In spite of their best intentions, even good companies can fall into some classic traps that kill their new sales automation initiative. If you’re just getting started setting up a new sales technology system, pay attention to these warning signs.

1. Users never had the value explained to them.

If you’re going to mandate the use of a new sales tool without any input from the people who actually use it, that’s certainly your prerogative. Just don’t be surprised when they start pushing back because they don’t have any idea what it’s doing for them. No matter how fancy, a new technology holds zero appeal if it doesn’t solve real, actionable problems for its users. The system has to improve productivity, better organize their work, and help them stay on task.

It needs to help them do something faster or in greater volume (automation), with more impact (training and process), or more strategically (data analysis), and if they don’t see any real benefit, they’re likely to ignore it.

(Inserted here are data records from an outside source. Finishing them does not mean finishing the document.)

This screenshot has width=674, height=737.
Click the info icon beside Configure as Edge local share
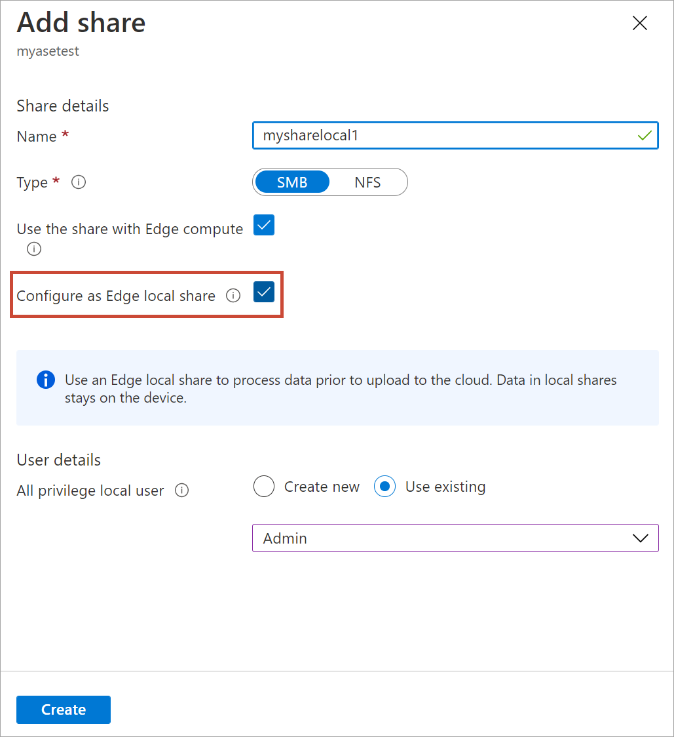point(233,296)
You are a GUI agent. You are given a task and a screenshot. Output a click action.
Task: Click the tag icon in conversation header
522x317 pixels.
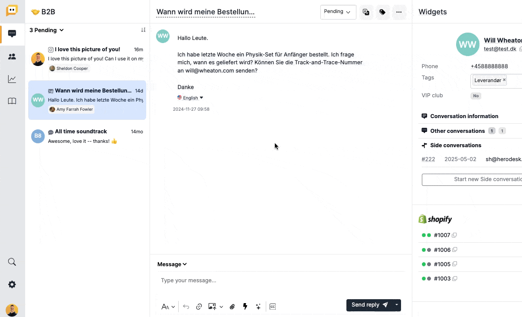382,12
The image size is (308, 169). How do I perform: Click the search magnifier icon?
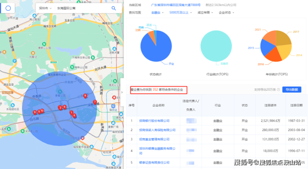pyautogui.click(x=114, y=8)
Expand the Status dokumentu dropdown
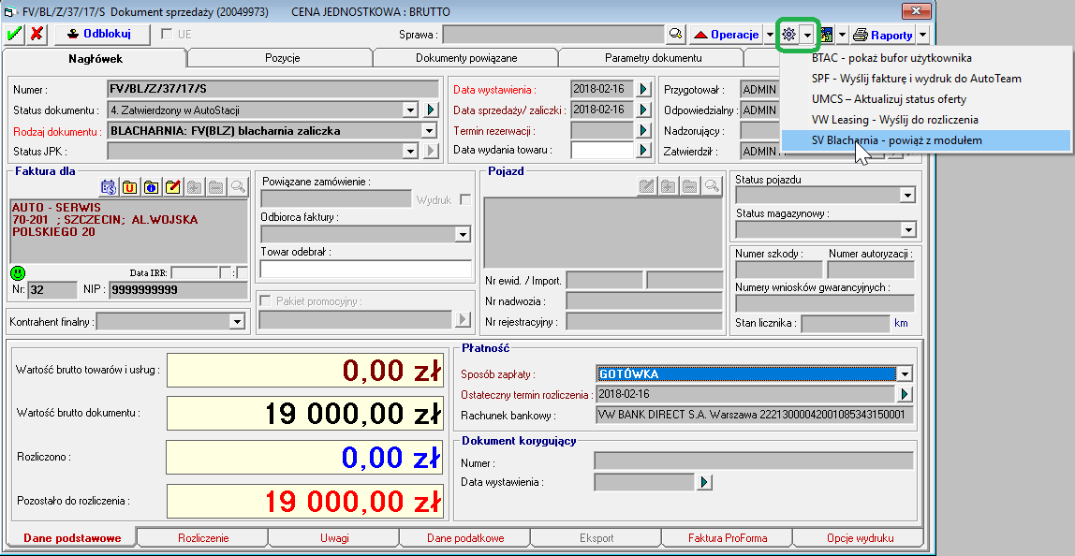1075x556 pixels. click(x=410, y=110)
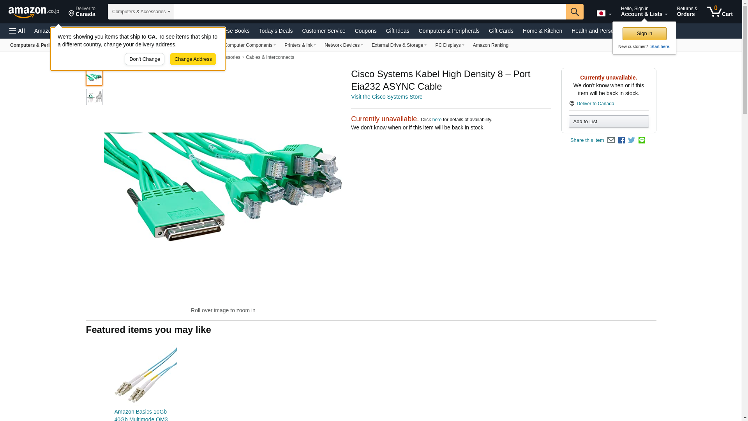Share this item on Facebook
This screenshot has height=421, width=748.
click(x=621, y=140)
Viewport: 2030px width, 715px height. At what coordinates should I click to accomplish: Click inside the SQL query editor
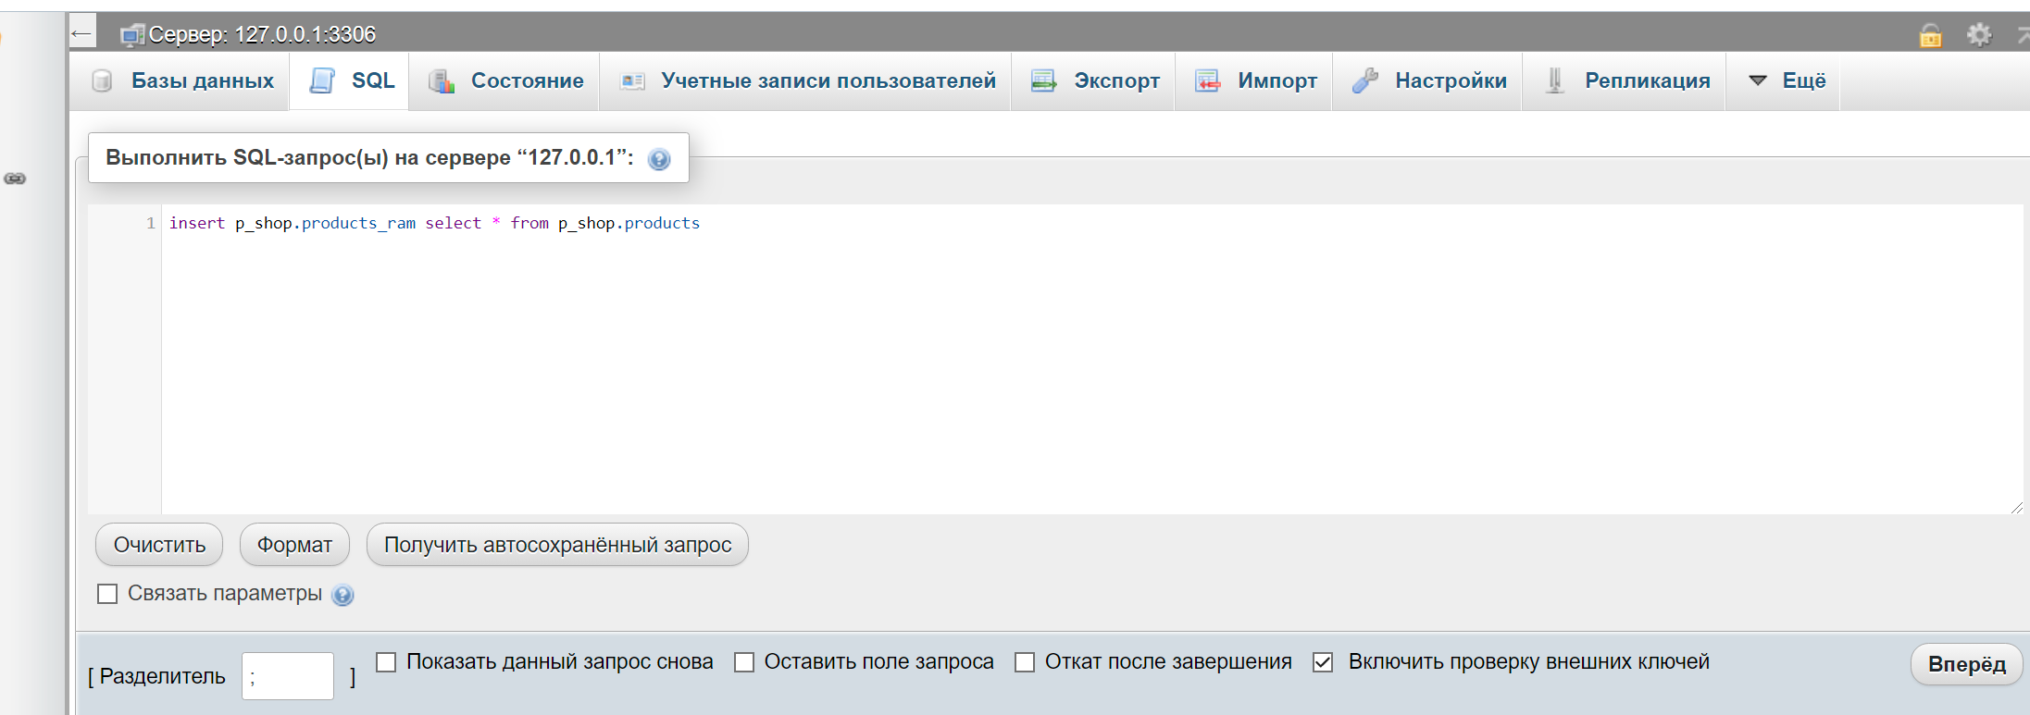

2. Nobody stepped up to manage it.

I can’t count the number of times I’d start implementing a client on their new technology system, get two or three trainings into the process, then go into a holding pattern because the client never held up their end of the deliverables.

Too often companies don’t plan for data migration needs, don’t ensure the software systems will match their process, and don’t prep their sales collateral to move to the new system.

Most implementations work best when one key individual–or maybe two–has final say on what gets done and what doesn’t. Implementation by committee generally falls flat, because when everyone owns it, no one does.

3. The data wasn’t clean.

For some reason people get it into their heads that moving their database mess from one system to another somehow magically makes the data better.

That mangled pile of contact sheets (digital or otherwise) that you’ve never scrubbed aren’t going to suddenly stop smelling like crap just because you sprayed some CRM software “air freshener” on them.